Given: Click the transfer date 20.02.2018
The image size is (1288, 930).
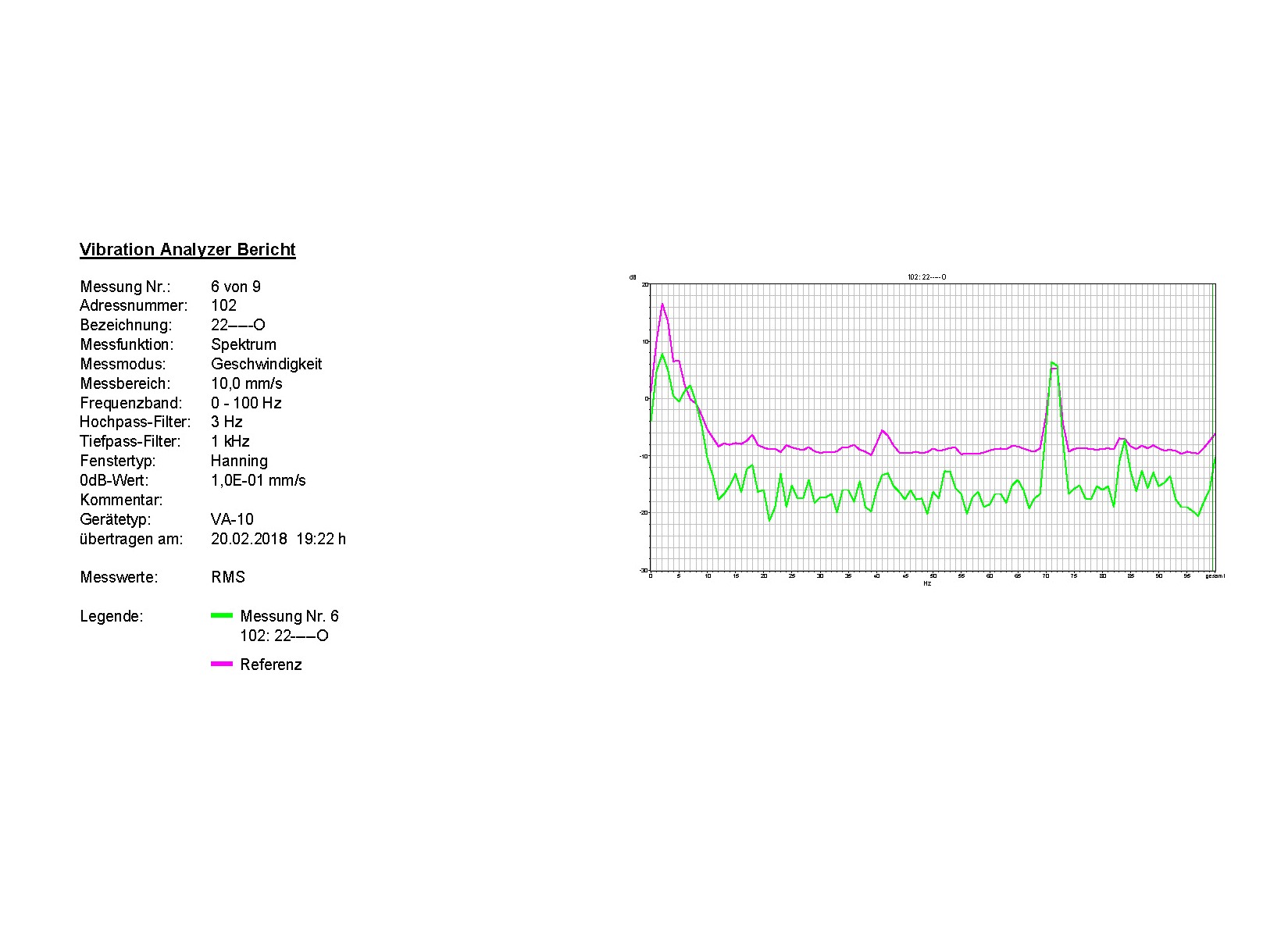Looking at the screenshot, I should [248, 539].
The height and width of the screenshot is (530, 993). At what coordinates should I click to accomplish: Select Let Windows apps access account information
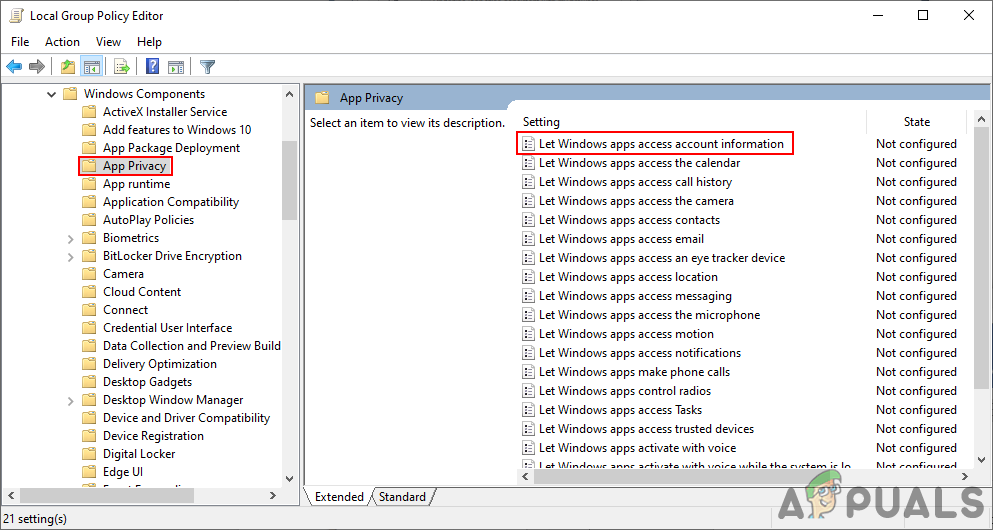point(661,144)
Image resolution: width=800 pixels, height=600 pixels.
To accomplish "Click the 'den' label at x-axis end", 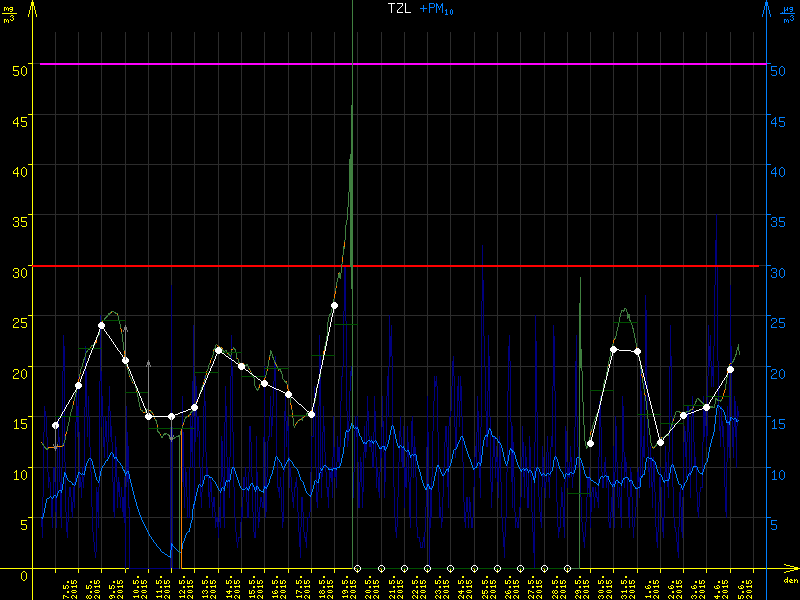I will click(790, 579).
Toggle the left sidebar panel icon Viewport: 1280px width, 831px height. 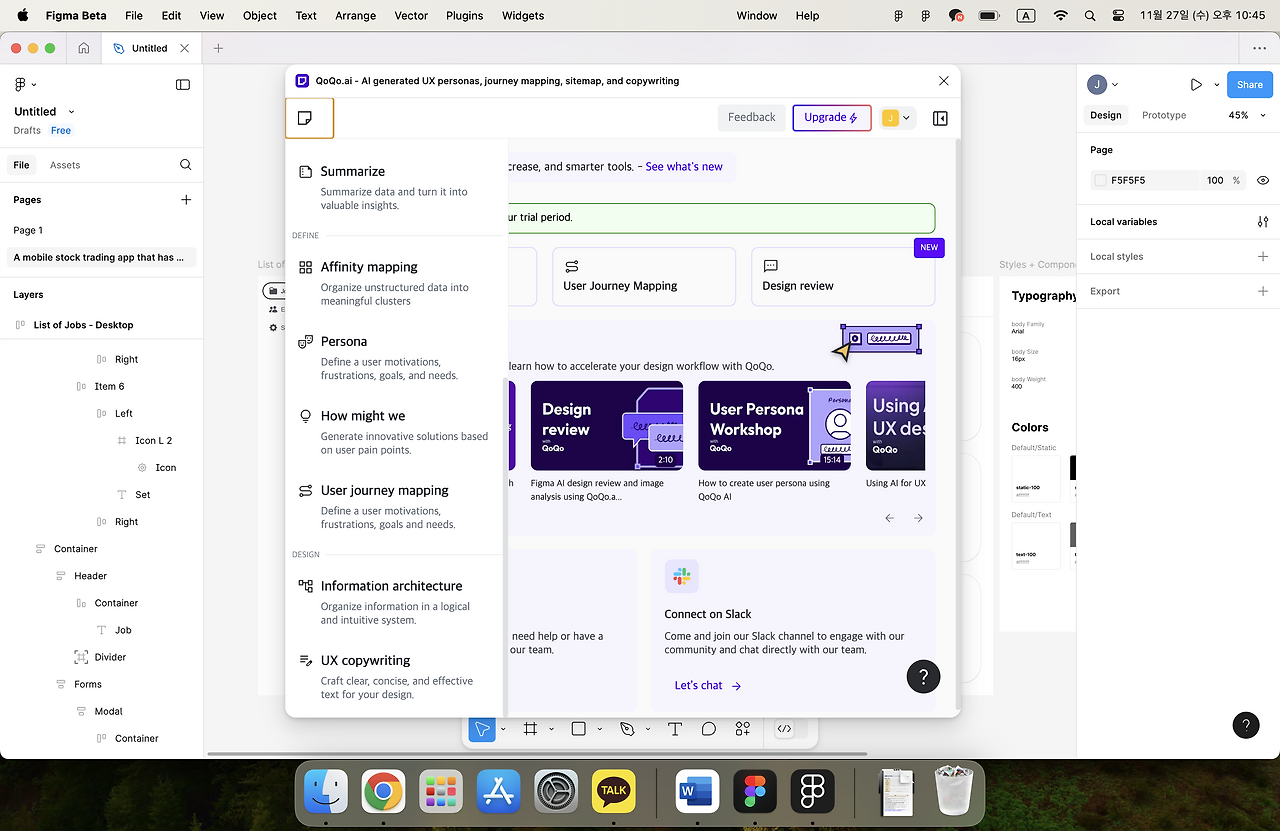click(x=183, y=85)
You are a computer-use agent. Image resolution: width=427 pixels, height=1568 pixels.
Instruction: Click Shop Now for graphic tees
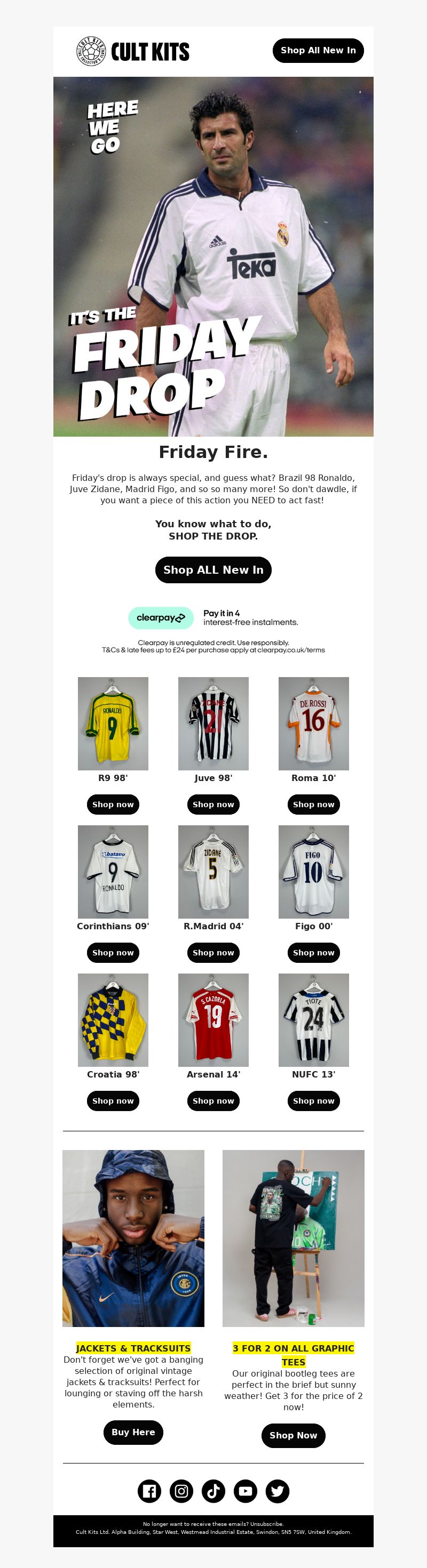294,1435
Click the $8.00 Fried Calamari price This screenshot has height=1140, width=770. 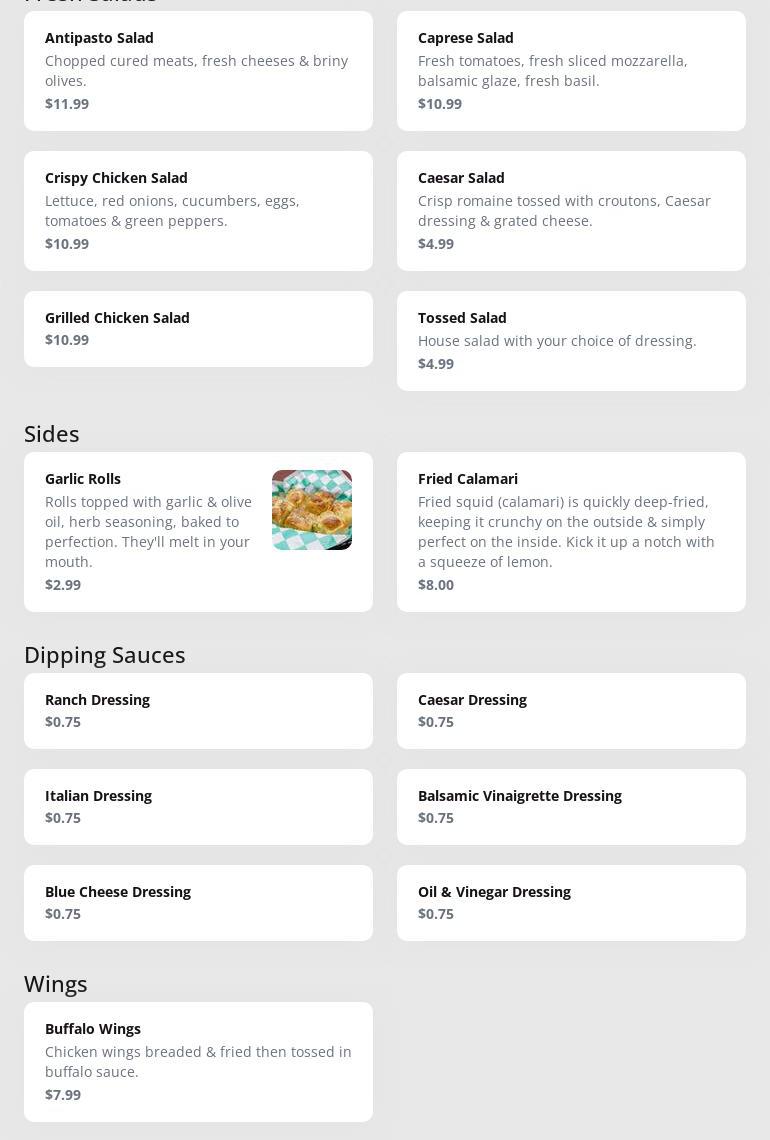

************

Exercise directions | Search the records for the string "pixels" and return every line in which it occurs.

Solution to this problem |
Image resolution: width=800 pixels, height=600 pixels.
You are a computer-use agent. Image resolution: width=427 pixels, height=1568 pixels.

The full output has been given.